The exercise:
Reproduce every line of the records below word for word, keeping their order.

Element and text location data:
···

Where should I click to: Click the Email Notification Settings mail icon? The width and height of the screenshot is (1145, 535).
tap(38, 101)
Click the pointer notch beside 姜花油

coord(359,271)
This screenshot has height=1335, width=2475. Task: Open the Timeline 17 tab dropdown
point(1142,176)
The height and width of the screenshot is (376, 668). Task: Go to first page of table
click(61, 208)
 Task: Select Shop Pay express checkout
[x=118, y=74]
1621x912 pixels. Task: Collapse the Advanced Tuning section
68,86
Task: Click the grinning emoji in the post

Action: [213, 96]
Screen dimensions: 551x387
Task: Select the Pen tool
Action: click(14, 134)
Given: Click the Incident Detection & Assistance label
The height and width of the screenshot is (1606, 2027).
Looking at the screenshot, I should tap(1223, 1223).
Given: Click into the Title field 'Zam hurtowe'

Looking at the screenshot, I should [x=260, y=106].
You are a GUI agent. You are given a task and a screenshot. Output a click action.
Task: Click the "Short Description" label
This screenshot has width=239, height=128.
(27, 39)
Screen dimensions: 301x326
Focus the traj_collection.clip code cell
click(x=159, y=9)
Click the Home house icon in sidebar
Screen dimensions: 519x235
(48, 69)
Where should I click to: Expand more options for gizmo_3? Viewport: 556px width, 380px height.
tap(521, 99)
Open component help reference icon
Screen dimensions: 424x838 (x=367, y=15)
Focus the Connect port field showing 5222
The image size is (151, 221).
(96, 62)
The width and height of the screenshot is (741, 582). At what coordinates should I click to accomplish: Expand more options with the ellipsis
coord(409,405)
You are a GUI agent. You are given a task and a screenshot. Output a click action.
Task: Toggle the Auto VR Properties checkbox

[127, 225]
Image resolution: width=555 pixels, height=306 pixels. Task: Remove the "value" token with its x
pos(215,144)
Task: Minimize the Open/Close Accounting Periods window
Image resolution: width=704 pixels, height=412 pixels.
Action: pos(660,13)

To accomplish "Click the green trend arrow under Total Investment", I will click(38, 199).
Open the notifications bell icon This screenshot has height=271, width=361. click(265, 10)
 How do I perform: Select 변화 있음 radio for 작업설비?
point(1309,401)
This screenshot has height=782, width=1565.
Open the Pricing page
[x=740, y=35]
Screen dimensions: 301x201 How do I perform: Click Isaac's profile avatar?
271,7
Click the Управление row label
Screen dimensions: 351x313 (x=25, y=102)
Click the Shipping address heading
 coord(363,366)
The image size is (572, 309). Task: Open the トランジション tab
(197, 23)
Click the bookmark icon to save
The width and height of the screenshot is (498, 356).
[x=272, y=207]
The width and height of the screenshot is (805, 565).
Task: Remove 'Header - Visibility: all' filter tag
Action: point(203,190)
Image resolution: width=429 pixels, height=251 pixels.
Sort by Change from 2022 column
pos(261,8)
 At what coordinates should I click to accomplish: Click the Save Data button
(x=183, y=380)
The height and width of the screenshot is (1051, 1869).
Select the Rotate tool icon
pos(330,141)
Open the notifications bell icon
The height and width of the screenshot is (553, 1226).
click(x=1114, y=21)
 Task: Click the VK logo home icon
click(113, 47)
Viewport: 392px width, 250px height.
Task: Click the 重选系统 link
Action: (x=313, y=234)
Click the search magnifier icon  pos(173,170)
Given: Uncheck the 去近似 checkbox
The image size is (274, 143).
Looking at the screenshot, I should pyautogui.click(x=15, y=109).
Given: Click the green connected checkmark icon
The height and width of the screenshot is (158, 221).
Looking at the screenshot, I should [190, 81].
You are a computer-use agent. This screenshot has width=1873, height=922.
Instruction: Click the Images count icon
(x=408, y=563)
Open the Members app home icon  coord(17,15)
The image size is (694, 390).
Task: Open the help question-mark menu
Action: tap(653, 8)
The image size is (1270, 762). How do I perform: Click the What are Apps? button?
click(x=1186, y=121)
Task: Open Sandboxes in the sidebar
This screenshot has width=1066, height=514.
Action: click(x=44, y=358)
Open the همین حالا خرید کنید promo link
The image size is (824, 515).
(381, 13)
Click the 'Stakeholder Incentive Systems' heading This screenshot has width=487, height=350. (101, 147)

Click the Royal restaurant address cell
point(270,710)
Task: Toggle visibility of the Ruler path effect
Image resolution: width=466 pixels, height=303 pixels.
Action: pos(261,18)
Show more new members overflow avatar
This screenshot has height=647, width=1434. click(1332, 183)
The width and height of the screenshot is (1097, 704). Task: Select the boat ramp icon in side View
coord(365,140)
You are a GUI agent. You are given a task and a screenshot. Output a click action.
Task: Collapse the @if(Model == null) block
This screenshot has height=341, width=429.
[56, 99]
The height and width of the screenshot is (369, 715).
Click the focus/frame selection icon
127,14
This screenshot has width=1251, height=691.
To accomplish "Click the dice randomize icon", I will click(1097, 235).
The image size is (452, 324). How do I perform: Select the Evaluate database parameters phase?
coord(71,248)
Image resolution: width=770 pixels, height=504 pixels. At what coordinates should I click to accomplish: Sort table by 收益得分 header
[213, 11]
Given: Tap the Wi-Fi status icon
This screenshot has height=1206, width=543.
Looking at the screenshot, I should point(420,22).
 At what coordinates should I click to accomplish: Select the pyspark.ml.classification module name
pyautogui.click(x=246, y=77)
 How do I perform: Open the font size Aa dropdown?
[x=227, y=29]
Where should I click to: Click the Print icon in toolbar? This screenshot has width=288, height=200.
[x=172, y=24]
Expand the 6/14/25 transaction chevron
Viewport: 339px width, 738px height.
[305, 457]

···

Response to this exercise:
Where should I click to: Click the Email Notification Settings mail icon? The width and height of the screenshot is (1145, 535).
tap(38, 101)
Click the pointer notch beside 姜花油

coord(359,271)
This screenshot has height=1335, width=2475. Task: Open the Timeline 17 tab dropdown
point(1142,176)
The height and width of the screenshot is (376, 668). Task: Go to first page of table
click(61, 208)
 Task: Select Shop Pay express checkout
[x=118, y=74]
1621x912 pixels. Task: Collapse the Advanced Tuning section
68,86
Task: Click the grinning emoji in the post

Action: [213, 96]
Screen dimensions: 551x387
Task: Select the Pen tool
Action: click(14, 134)
Given: Click the Incident Detection & Assistance label
The height and width of the screenshot is (1606, 2027).
Looking at the screenshot, I should tap(1223, 1223).
Given: Click into the Title field 'Zam hurtowe'

Looking at the screenshot, I should [x=260, y=106].
You are a GUI agent. You are given a task and a screenshot. Output a click action.
Task: Click the "Short Description" label
This screenshot has width=239, height=128.
(27, 39)
Screen dimensions: 301x326
Focus the traj_collection.clip code cell
click(x=159, y=9)
Click the Home house icon in sidebar
Screen dimensions: 519x235
(48, 69)
Where should I click to: Expand more options for gizmo_3? Viewport: 556px width, 380px height.
tap(521, 99)
Open component help reference icon
Screen dimensions: 424x838 (x=367, y=15)
Focus the Connect port field showing 5222
The image size is (151, 221).
(96, 62)
The width and height of the screenshot is (741, 582). At what coordinates should I click to accomplish: Expand more options with the ellipsis
coord(409,405)
You are a GUI agent. You are given a task and a screenshot. Output a click action.
Task: Toggle the Auto VR Properties checkbox

[127, 225]
Image resolution: width=555 pixels, height=306 pixels. Task: Remove the "value" token with its x
pos(215,144)
Task: Minimize the Open/Close Accounting Periods window
Image resolution: width=704 pixels, height=412 pixels.
Action: pos(660,13)

To accomplish "Click the green trend arrow under Total Investment", I will click(38, 199).
Open the notifications bell icon This screenshot has height=271, width=361. click(265, 10)
 How do I perform: Select 변화 있음 radio for 작업설비?
point(1309,401)
This screenshot has height=782, width=1565.
Open the Pricing page
[x=740, y=35]
Screen dimensions: 301x201 How do I perform: Click Isaac's profile avatar?
271,7
Click the Управление row label
Screen dimensions: 351x313 (x=25, y=102)
Click the Shipping address heading
 coord(363,366)
The image size is (572, 309). Task: Open the トランジション tab
(197, 23)
Click the bookmark icon to save
The width and height of the screenshot is (498, 356).
[x=272, y=207]
The width and height of the screenshot is (805, 565).
Task: Remove 'Header - Visibility: all' filter tag
Action: point(203,190)
Image resolution: width=429 pixels, height=251 pixels.
Sort by Change from 2022 column
pos(261,8)
 At what coordinates should I click to accomplish: Click the Save Data button
(x=183, y=380)
The height and width of the screenshot is (1051, 1869).
Select the Rotate tool icon
pos(330,141)
Open the notifications bell icon
The height and width of the screenshot is (553, 1226).
click(x=1114, y=21)
 Task: Click the VK logo home icon
click(113, 47)
Viewport: 392px width, 250px height.
Task: Click the 重选系统 link
Action: (x=313, y=234)
Click the search magnifier icon  pos(173,170)
Given: Uncheck the 去近似 checkbox
The image size is (274, 143).
Looking at the screenshot, I should pyautogui.click(x=15, y=109).
Given: Click the green connected checkmark icon
The height and width of the screenshot is (158, 221).
Looking at the screenshot, I should [190, 81].
You are a computer-use agent. This screenshot has width=1873, height=922.
Instruction: Click the Images count icon
(x=408, y=563)
Open the Members app home icon  coord(17,15)
The image size is (694, 390).
Task: Open the help question-mark menu
Action: tap(653, 8)
The image size is (1270, 762). How do I perform: Click the What are Apps? button?
click(x=1186, y=121)
Task: Open Sandboxes in the sidebar
This screenshot has width=1066, height=514.
Action: click(x=44, y=358)
Open the همین حالا خرید کنید promo link
The image size is (824, 515).
(381, 13)
Click the 'Stakeholder Incentive Systems' heading This screenshot has width=487, height=350. (101, 147)

Click the Royal restaurant address cell
point(270,710)
Task: Toggle visibility of the Ruler path effect
Image resolution: width=466 pixels, height=303 pixels.
Action: pos(261,18)
Show more new members overflow avatar
This screenshot has height=647, width=1434. click(1332, 183)
The width and height of the screenshot is (1097, 704). Task: Select the boat ramp icon in side View
coord(365,140)
You are a GUI agent. You are given a task and a screenshot. Output a click action.
Task: Collapse the @if(Model == null) block
This screenshot has height=341, width=429.
[56, 99]
The height and width of the screenshot is (369, 715).
Click the focus/frame selection icon
127,14
This screenshot has width=1251, height=691.
To accomplish "Click the dice randomize icon", I will click(1097, 235).
The image size is (452, 324). How do I perform: Select the Evaluate database parameters phase?
coord(71,248)
Image resolution: width=770 pixels, height=504 pixels. At what coordinates should I click to accomplish: Sort table by 收益得分 header
[213, 11]
Given: Tap the Wi-Fi status icon
This screenshot has height=1206, width=543.
Looking at the screenshot, I should point(420,22).
 At what coordinates should I click to accomplish: Select the pyspark.ml.classification module name
pyautogui.click(x=246, y=77)
 How do I perform: Open the font size Aa dropdown?
[x=227, y=29]
Where should I click to: Click the Print icon in toolbar? This screenshot has width=288, height=200.
[x=172, y=24]
Expand the 6/14/25 transaction chevron
Viewport: 339px width, 738px height.
[305, 457]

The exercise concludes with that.